===== Source =====
Use a command job to train a model in Azure Machine Learning

To train a model, you need to submit a job. The type of job you'll submit in this tutorial is a command job. Azure Machine Learning offers several different types of jobs to train models. Users can select their method of training based on complexity of the model, data size, and training speed requirements. In this tutorial, you'll learn how to submit a command job to run a training script.

A command job is a function that allows you to submit a custom training script to train your model. This can also be defined as a custom training job. A command job in Azure Machine Learning is a type of job that runs a script or command in a specified environment. You can use command jobs to train models, process data, or any other custom code you want to execute in the cloud.

In this tutorial, we'll focus on using a command job to create a custom training job that we'll use to train a model. For any custom training job, the below items are required:

environment
data
command job
training script

In this tutorial we'll provide all these items for our example: creating a classifier to predict customers who have a high likelihood of defaulting on credit card payments.

Create handle to workspace

Before we dive in the code, you need a way to reference your workspace. You'll create ml_client for a handle to the workspace. You'll then use ml_client to manage resources and jobs.
=====
**Written request A**
In the Azure Machine Learning tutorial, which four items does any custom training job require?
**Written request B**
Write the next part of the Azure Machine Learning tutorial, picking up right after its final sentence about using ml_client.
===== Dataset =====
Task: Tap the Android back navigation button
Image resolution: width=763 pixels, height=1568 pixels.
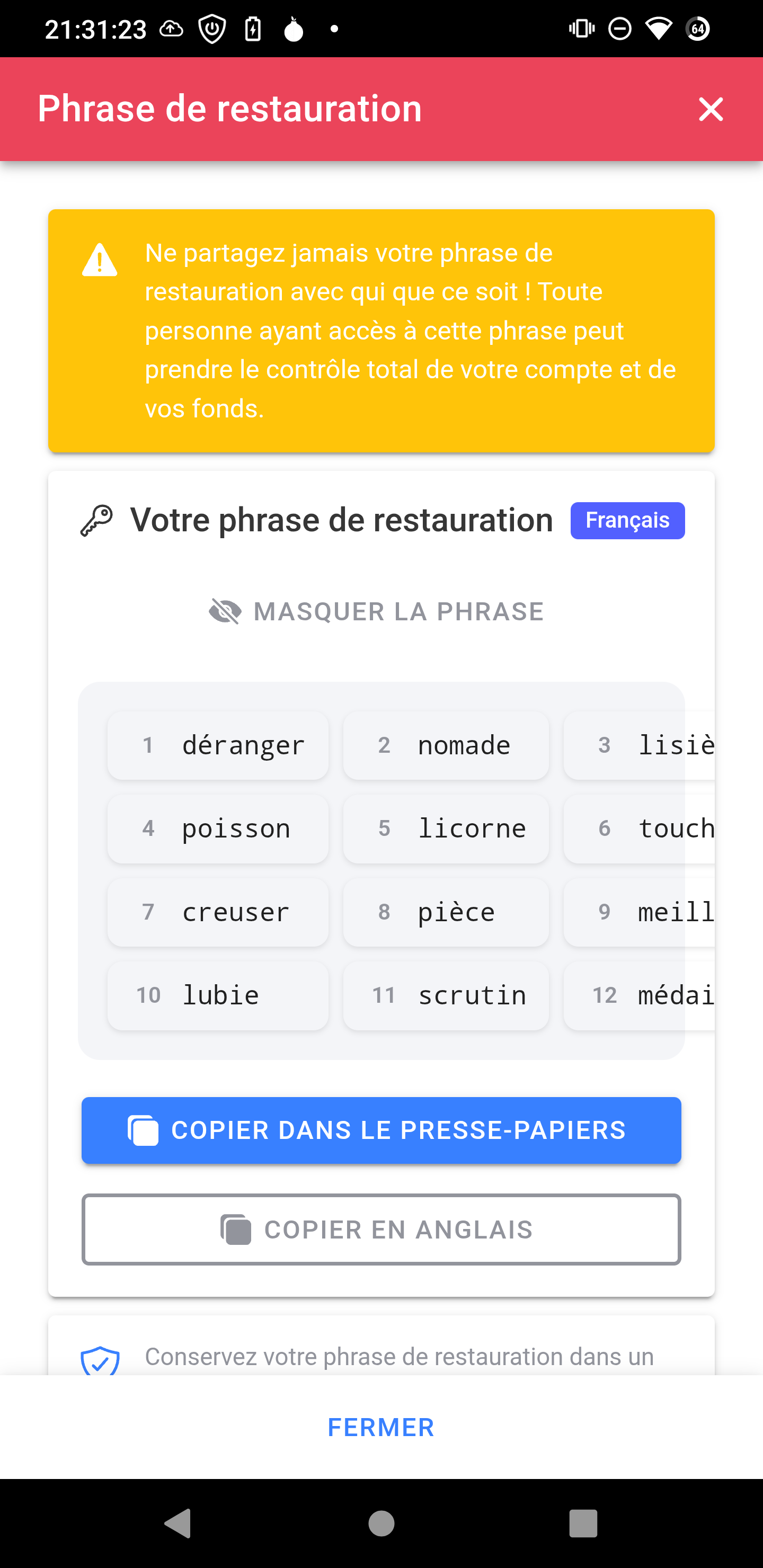Action: 178,1523
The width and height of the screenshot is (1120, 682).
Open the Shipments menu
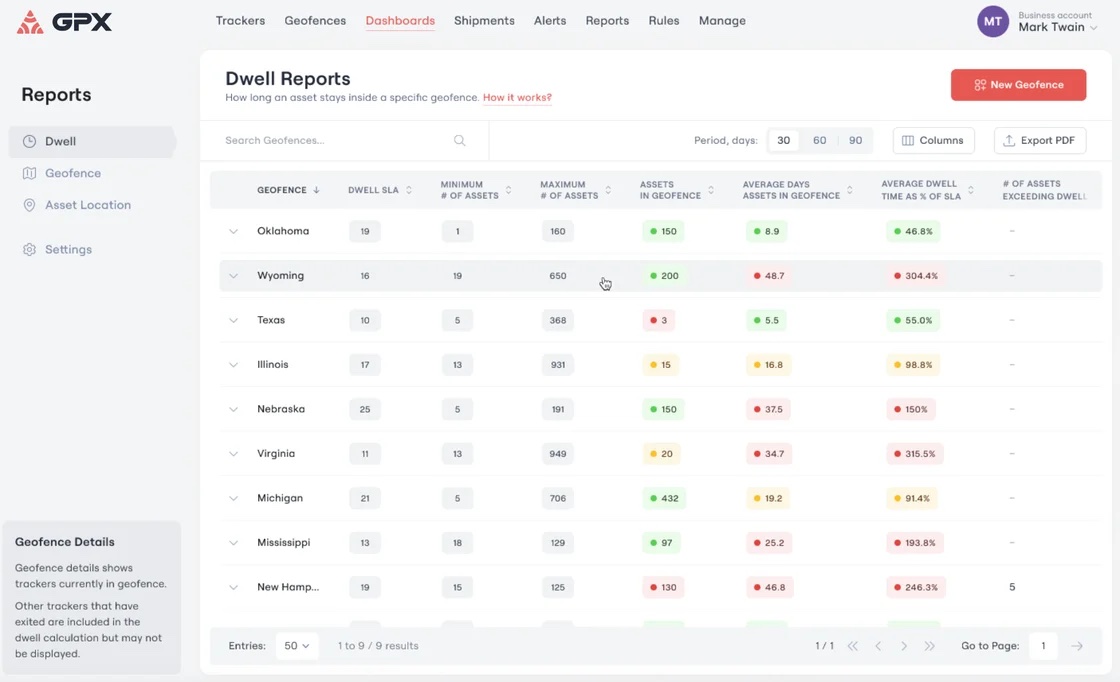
=====
**Response A**
Environment, data, command job, and training script.

**Response B**
In the next cell, enter your Subscription ID, Resource Group name and Workspace name. To find these values:

In the upper right Azure Machine Learning studio toolbar, select your workspace name.
Copy the value for workspace, resource group and subscription ID into the code.
You'll need to copy one value, close the area and paste, then come back for the next one.

from azure.ai.ml import MLClient
from azure.identity import DefaultAzureCredential

# authenticate
credential = DefaultAzureCredential()

SUBSCRIPTION="<SUBSCRIPTION_ID>"
RESOURCE_GROUP="<RESOURCE_GROUP>"
WS_NAME="<AML_WORKSPACE_NAME>"
# Get a handle to the workspace
ml_client = MLClient(
    credential=credential,
    subscription_id=SUBSCRIPTION,
    resource_group_name=RESOURCE_GROUP,
    workspace_name=WS_NAME,
)

Note

Creating MLClient will not connect to the workspace. The client initialization is lazy, it will wait for the first time it needs to make a call (this will happen in the next code cell).

# Verify that the handle works correctly.  
# If you ge an error here, modify your SUBSCRIPTION, RESOURCE_GROUP, and WS_NAME in the previous cell.
ws = ml_client.workspaces.get(WS_NAME)
print(ws.location,":", ws.resource_group)

Create a job environment

To run your Azure Machine Learning job on your compute resource, you need an environment. An environment lists the software runtime and libraries that you want installed on the compute where you'll be training. It's similar to your python environment on your local machine.

Azure Machine Learning provides many curated or ready-made environments, which are useful for common training and inference scenarios.

In this example, you'll create a custom conda environment for your jobs, using a conda yaml file.

First, create a directory to store the file in.

import os

dependencies_dir = "./dependencies"
os.makedirs(dependencies_dir, exist_ok=True)

The cell below uses IPython magic to write the conda file into the directory you just created.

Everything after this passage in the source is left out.